(Exercise aim) Reproduce the lines below word for word, leaving out the pictures.

(Data for processing)
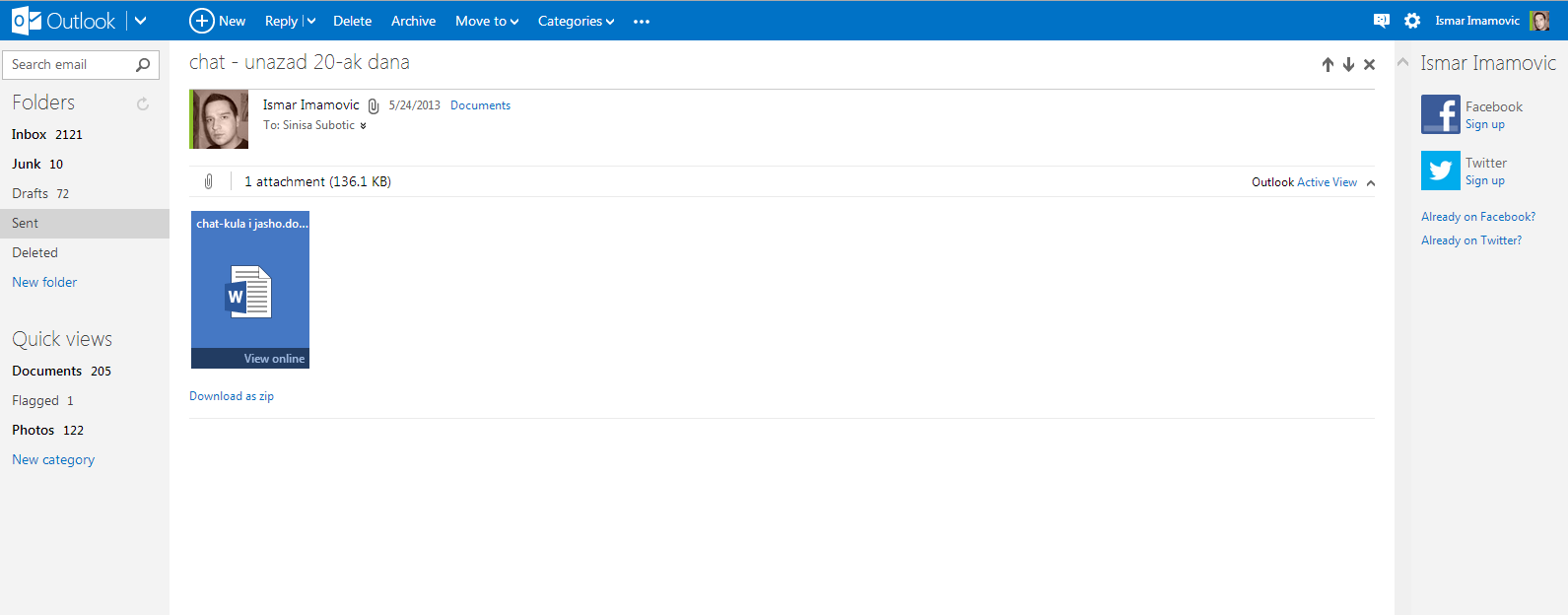Click the settings gear icon
Viewport: 1568px width, 615px height.
pos(1412,21)
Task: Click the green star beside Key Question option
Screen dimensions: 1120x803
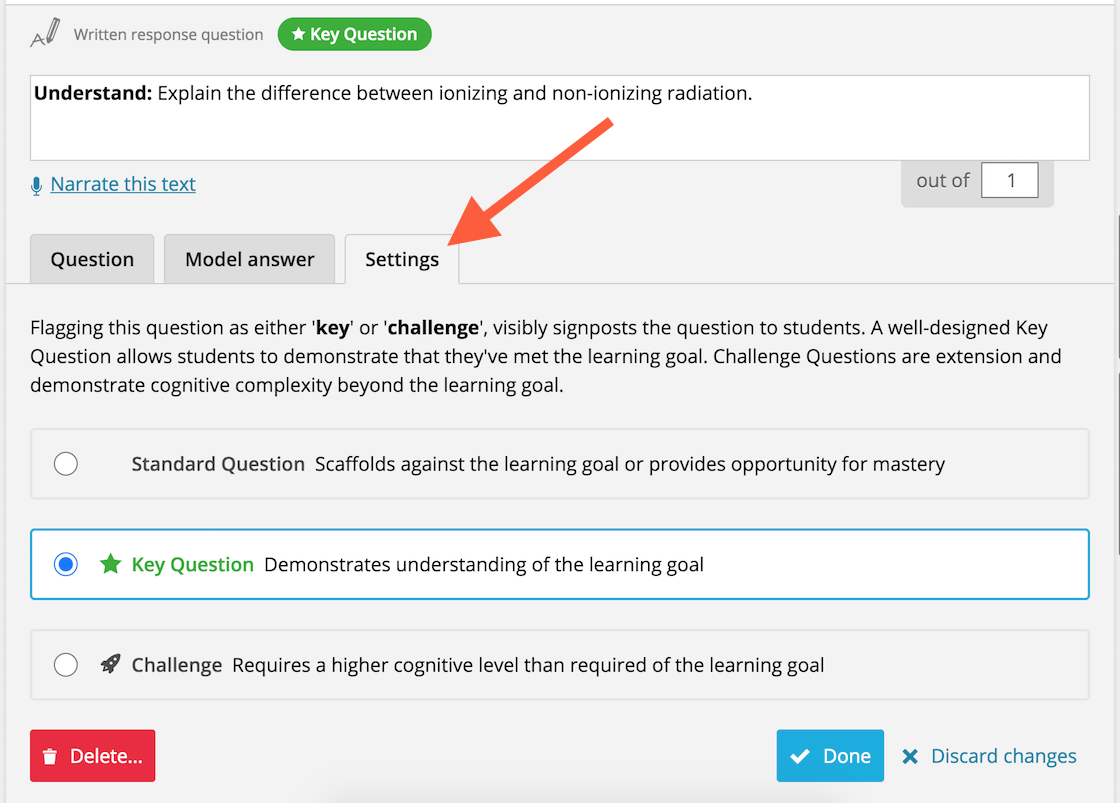Action: 110,564
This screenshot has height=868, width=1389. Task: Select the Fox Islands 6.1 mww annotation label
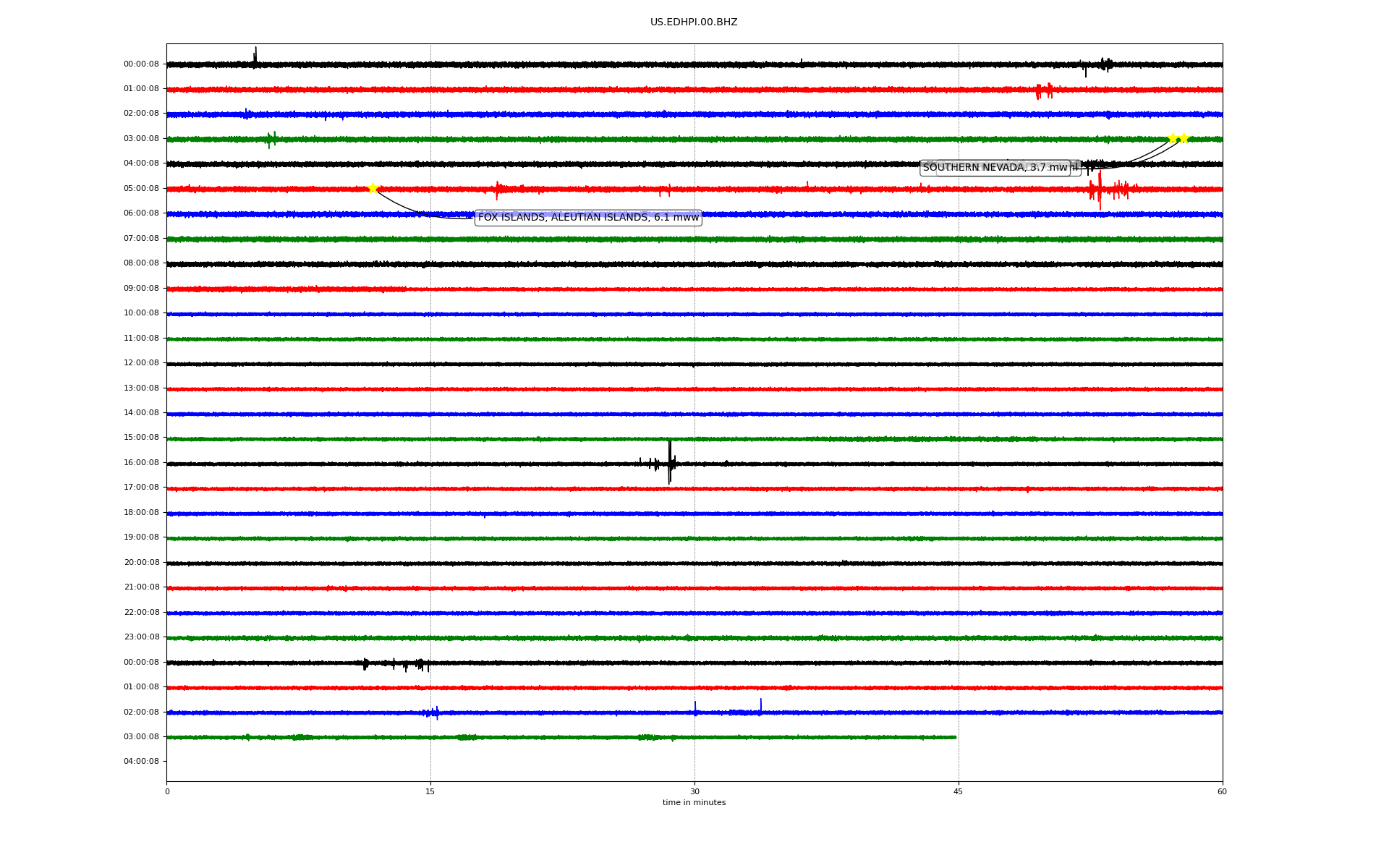click(587, 218)

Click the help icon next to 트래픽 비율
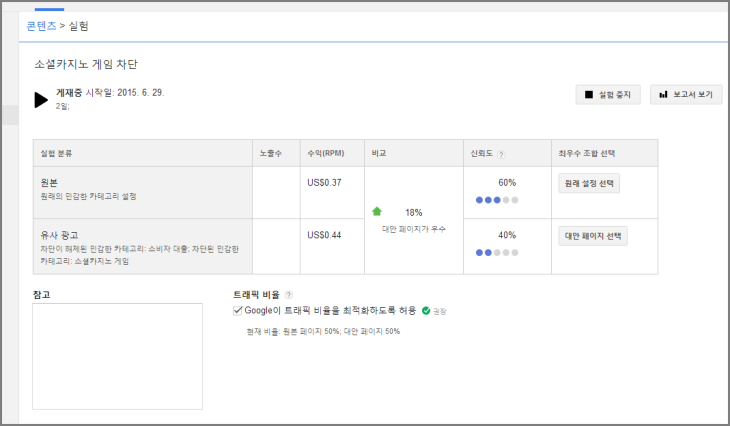click(x=289, y=295)
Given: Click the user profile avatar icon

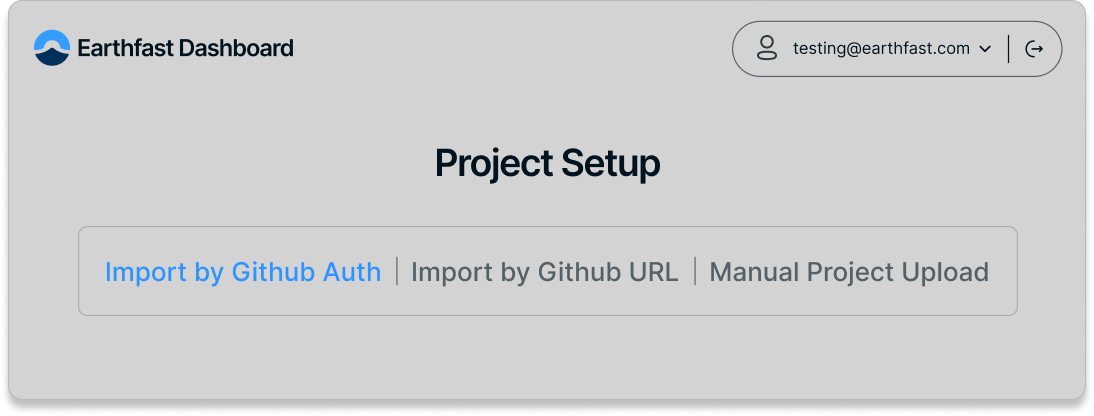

(Exercise output)
Click the settings gear icon
Viewport: 1568px width, 615px height.
pos(1412,21)
Task: Click the green star beside Key Question option
Screen dimensions: 1120x803
Action: 110,564
This screenshot has height=868, width=1389. Task: Select the Fox Islands 6.1 mww annotation label
click(587, 218)

Click the help icon next to 트래픽 비율
click(x=289, y=295)
Given: Click the user profile avatar icon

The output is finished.